Thread regarding IBM layoffs

Sorry IBM: Lower Revenue is not "Good News".

Earnings: $3.17 per share, excluding certain items, vs. $3.07 per share ... ... IBM’s revenue fell 4% from a year earlier even as earnings grew 3%.

This is "Good News" only when share price matters more than anything else. Expect more RA's to follow under the heading "Even Better News".

If IBM chose to focus on customers and employees, revenue would increase and they could announce "Actual Good News". Why can't senior management adopt a growth strategy instead of deceptive financial engineering based on cuts and layoffs?

by
| 1463 views | | 6 replies (last ) | Reply
Post ID: @OP+106cWAI5

6 replies (most recent on top)

There's no conflict between the opinions being expressed here. A good chunk of those "underperforming employees" are letter-banded executives who, as pointed out, often have no direct reports, no account/product ownership, no P&L management duties, no real reason to exist apart from historical ones. And the "good performers" being RA'ed are because of how the cost reduction targets get distributed down through the organizations.

by
| | Reply
Post ID: @1mpd+106cWAI5

There might be underperforming employees left. But if they are only around to be cut later, why does every RA throw out good performers?

by
| | Reply
Post ID: @1bgv+106cWAI5
Also, this may not be a popular opinion on this site, but there is an army of underperforming employees in underperforming divisions at IBM.
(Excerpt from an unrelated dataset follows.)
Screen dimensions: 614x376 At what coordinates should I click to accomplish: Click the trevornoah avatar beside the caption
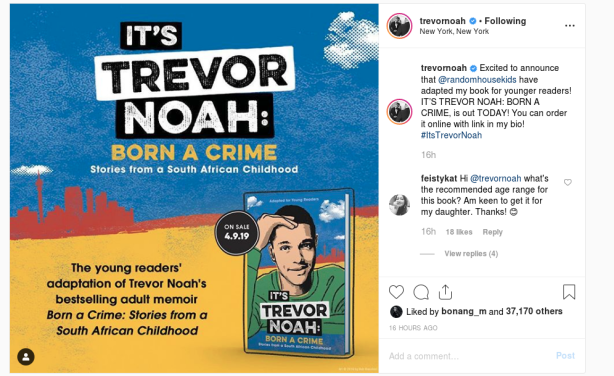399,112
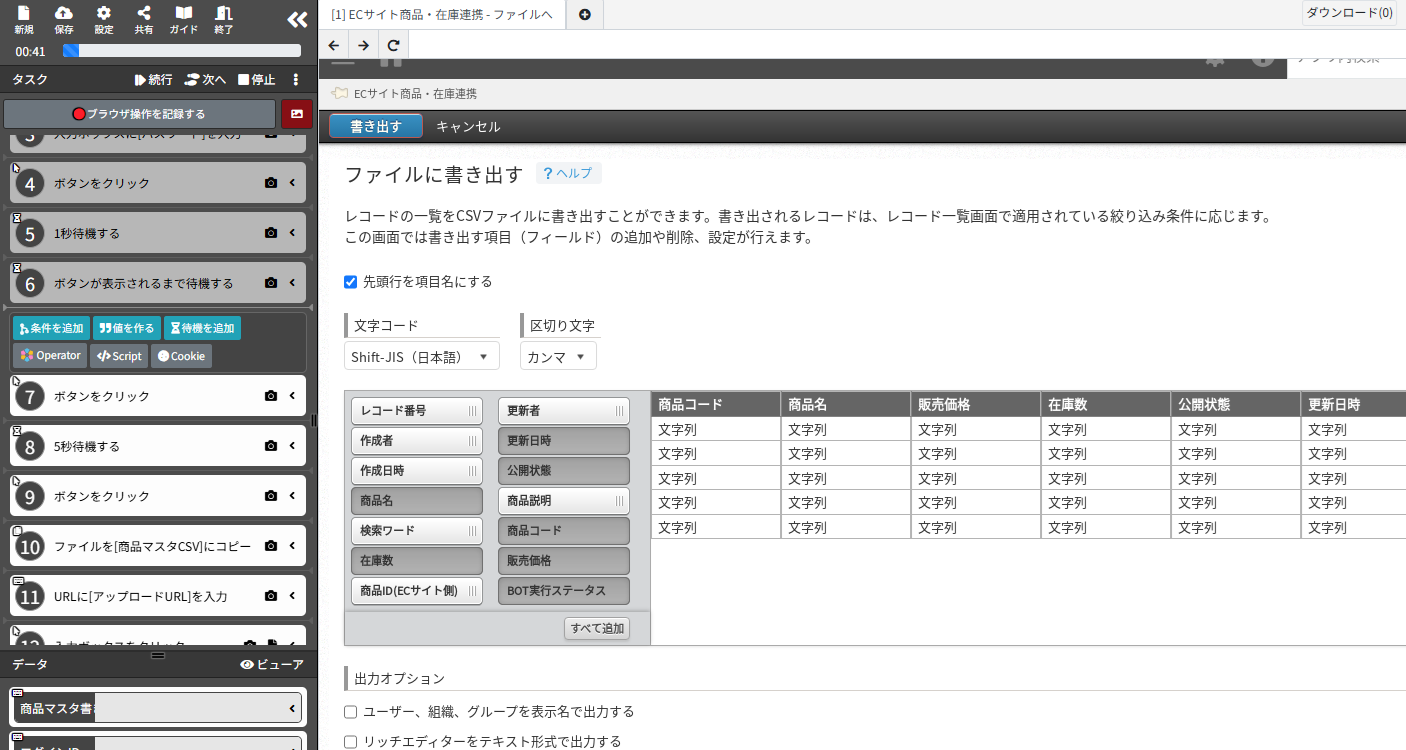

And how many executives are being held accountable? Last time I looked, the number was zero.

The only thing that matters to the C-Suite is stock options and bonuses. Cutting employees stabilizes the otherwise free falling stock price and generates executive bonuses for "shrewd attention to earnings".

You might ask: "How about making better products and serving the customer?" They will say in unison: "Too risky".

by
| | Reply
Post ID: @jom+106cWAI5

Kyx- you are correct. GTS revenue is falling off a cliff and GTS is top heavy. There are D band and VPs there who have no direct reports. And the cost to the business? This is a shame and rips off the stock holders.

by
| | Reply
Post ID: @pze+106cWAI5

Note that it's "non-GAAP adjusted Operational Earnings" that exceeded Wall Street expectations. Not actual GAAP earnings.
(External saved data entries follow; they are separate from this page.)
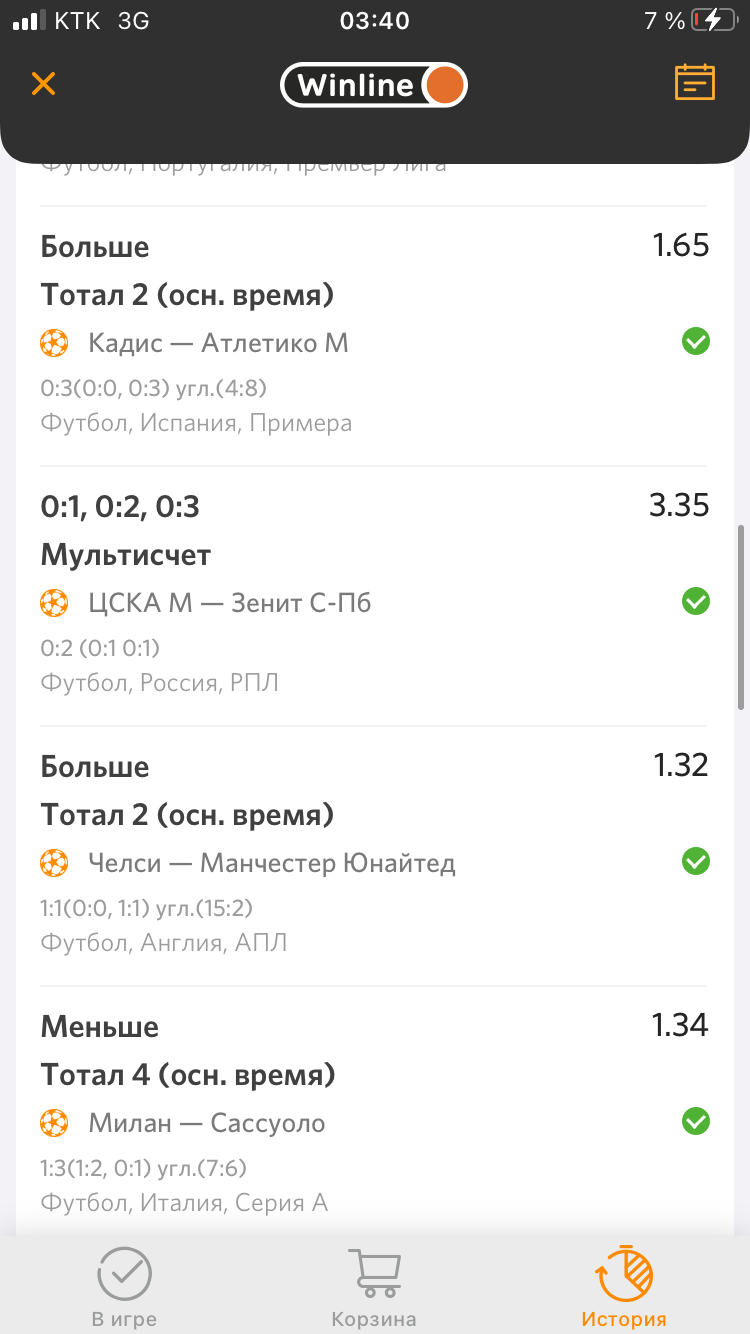The width and height of the screenshot is (750, 1334).
Task: Tap the green checkmark for Кадис — Атлетико М
Action: coord(695,342)
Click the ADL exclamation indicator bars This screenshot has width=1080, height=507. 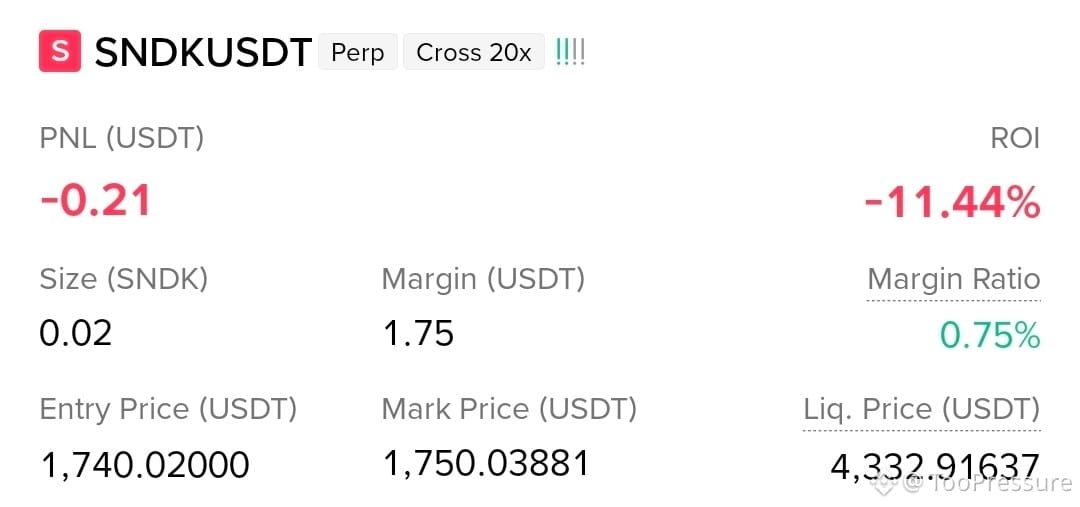coord(570,53)
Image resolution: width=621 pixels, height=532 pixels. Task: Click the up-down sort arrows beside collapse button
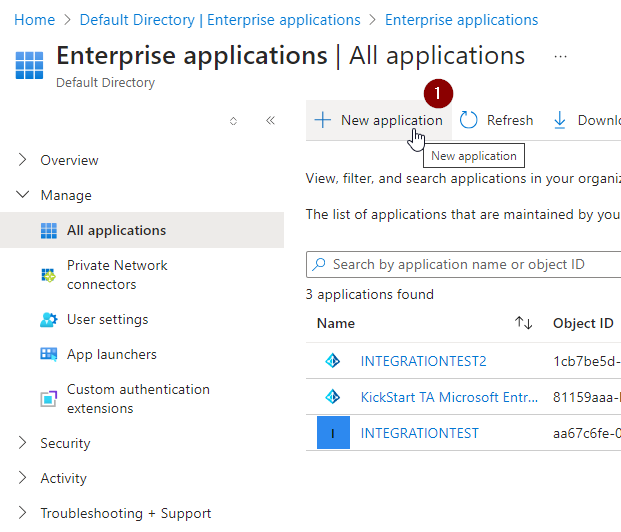coord(234,120)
Also, this may not be a popular opinion on this site, but there is an army of underperforming employees in underperforming divisions at IBM, and instead of just cutting them all at once years ago, they keep them around so they can cut them as needed to slightly beat each quarter's earnings numbers for years on end. With constantly declining revenues and the RH acquisition probably being the last for awhile (and draining cash that could've been used for share buybacks going forward) it's one of the last levers they have to pull.

by
| | Reply
Post ID: @kyx+106cWAI5

IBM has been fooling investors for decades. This quarter is no exception.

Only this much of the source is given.